プラットフォームは1世代前だが
ゲームでもしない限り不満は少ない
「安い」というと「作りが悪いのでは」と思われそうだが、そうではない。Vostroのキーボードは平均的な作りで、十分実用的なサイズとタイプ感といえる。個人的には、Vostroに採用されているような右端に[Page Up][Page Down]キーがあるタイプのレイアウトは好きではない。だが、タイプミスの元となりやすいEnterキーなどが大きめになっているため、この点はことさらあげつらうほどの欠点とはいえない。
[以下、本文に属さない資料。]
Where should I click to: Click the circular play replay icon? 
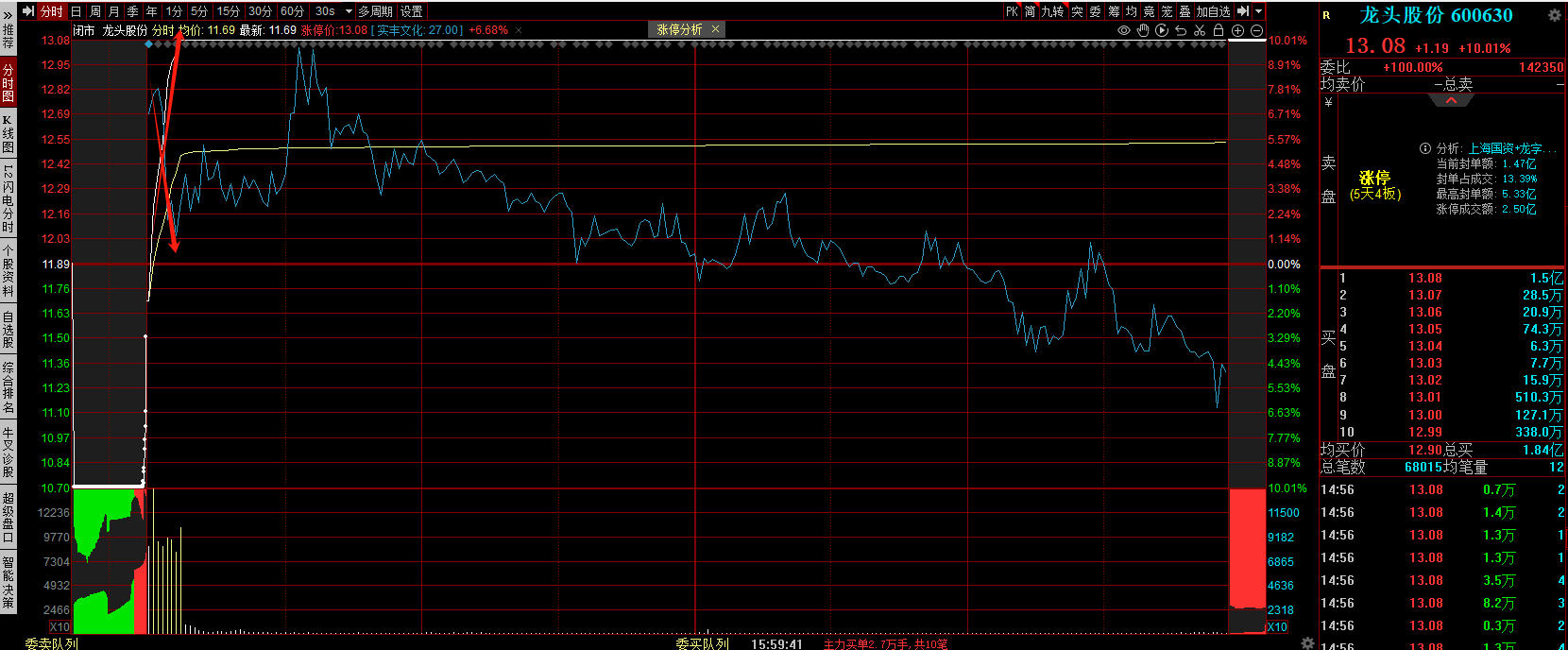pyautogui.click(x=1162, y=30)
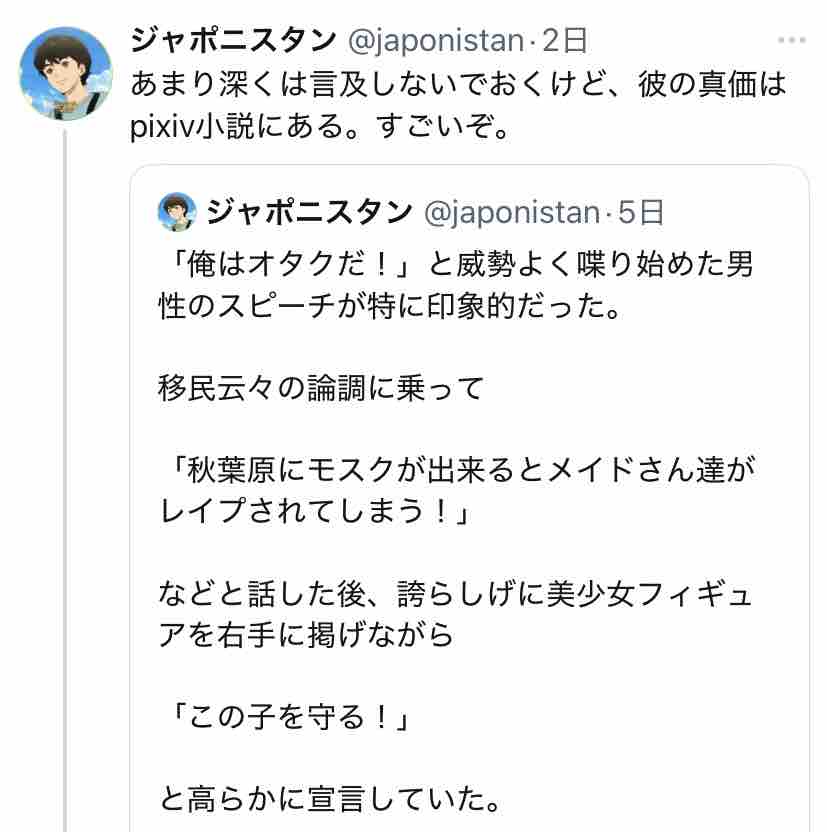Click the main tweet line starting あまり深くは言及しない
The image size is (827, 832).
(x=458, y=84)
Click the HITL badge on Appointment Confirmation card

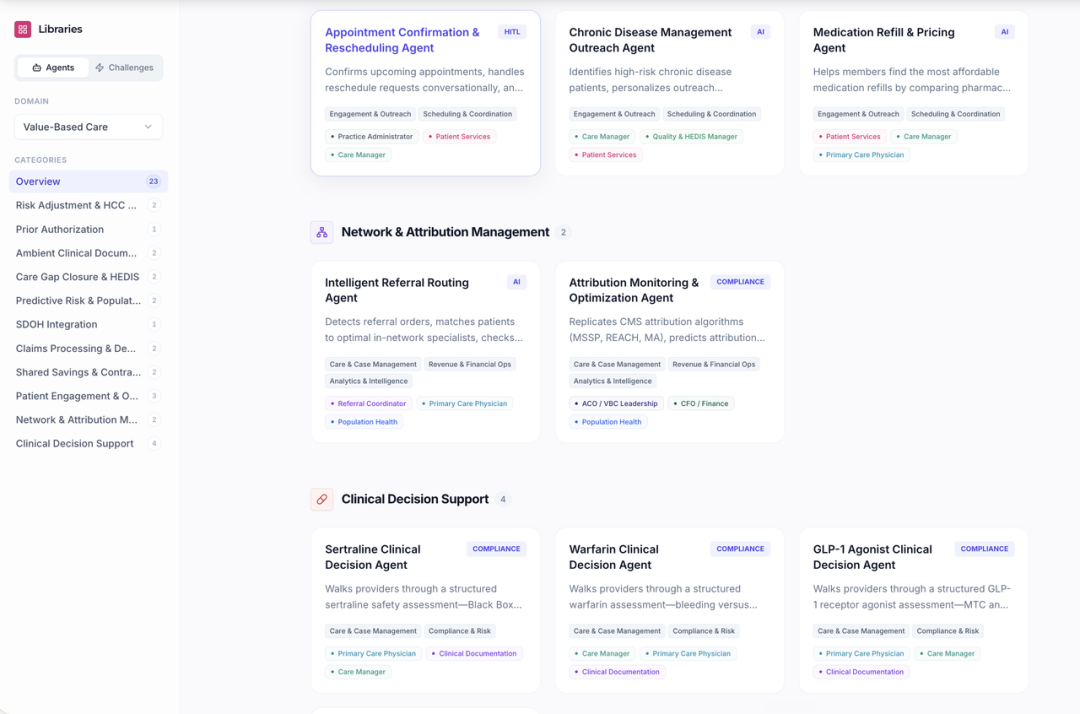pyautogui.click(x=512, y=32)
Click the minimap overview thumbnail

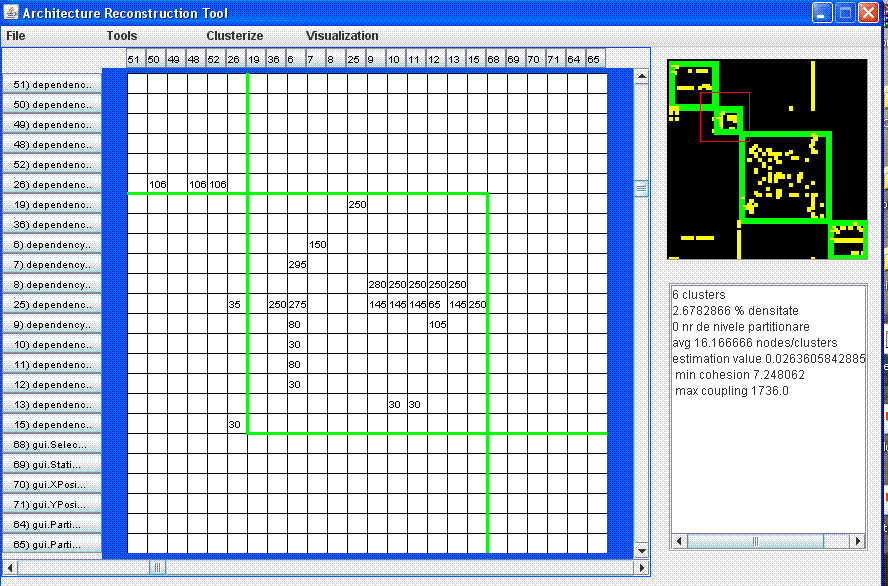767,160
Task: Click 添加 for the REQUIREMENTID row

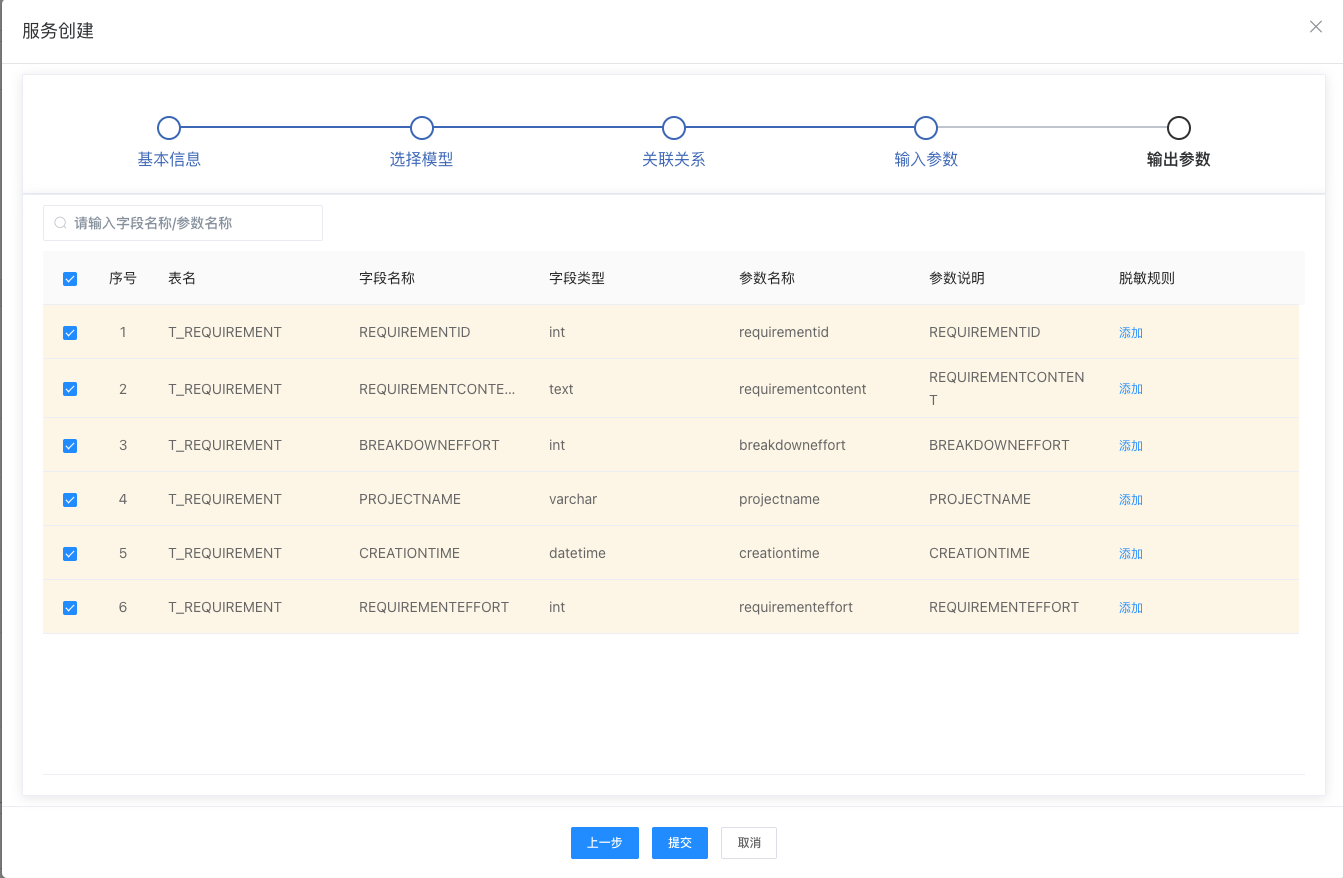Action: [1130, 333]
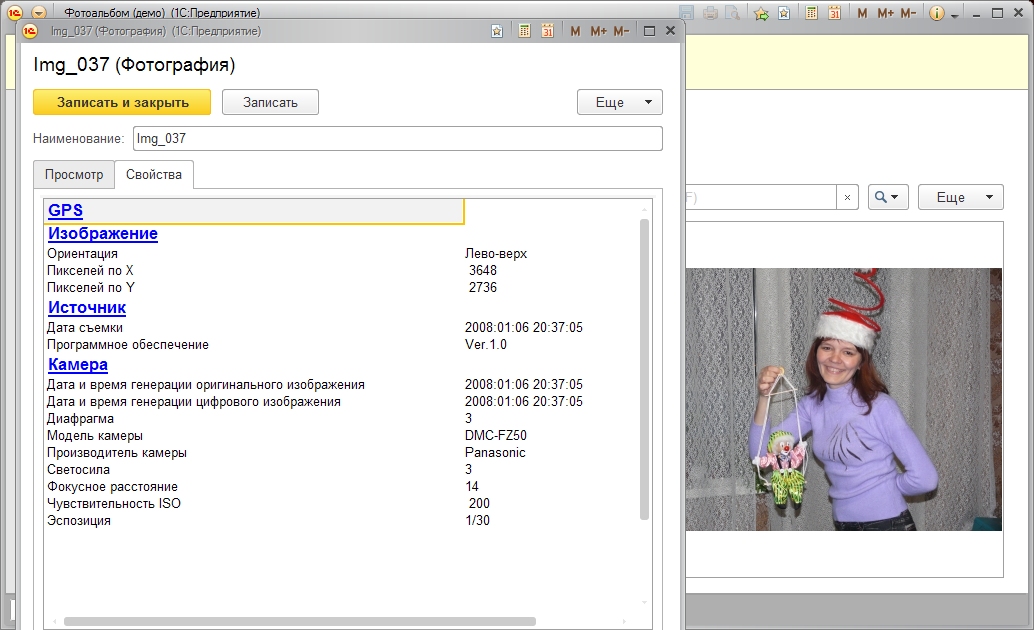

ボディー剛性が高く、キータイプ時に「ヨレ」を感じにくい点は、むしろ美点といえる。
放熱性能も優秀だ。アルミボディーは熱が伝わりやすいものだが、Vostroではあまり熱を感じない。長時間使用していても、キー部やパームレスト、また底面も、さほど熱くならない。
CPUに超低電圧版(ULV)を採用していることから、そもそも発熱が小さいという点もある。また、放熱口がコネクター同様に、本体の真後ろに向いているため、手が触れる範囲に熱い排気が触れないということも、不快感を感じにくくする理由となっていると考えられる。
排気ファンが小さめであるためか、放熱が大きい時にはファン音が耳につくが、気になるのはその点くらい、というところだろうか。
Windowsエクスペリエンスインデックスの値は「3.3」。評価モデルはCPUにCore i5を搭載したモデルであったので、CPU的にはほとんど問題ではなく、ボトルネックはGPUである。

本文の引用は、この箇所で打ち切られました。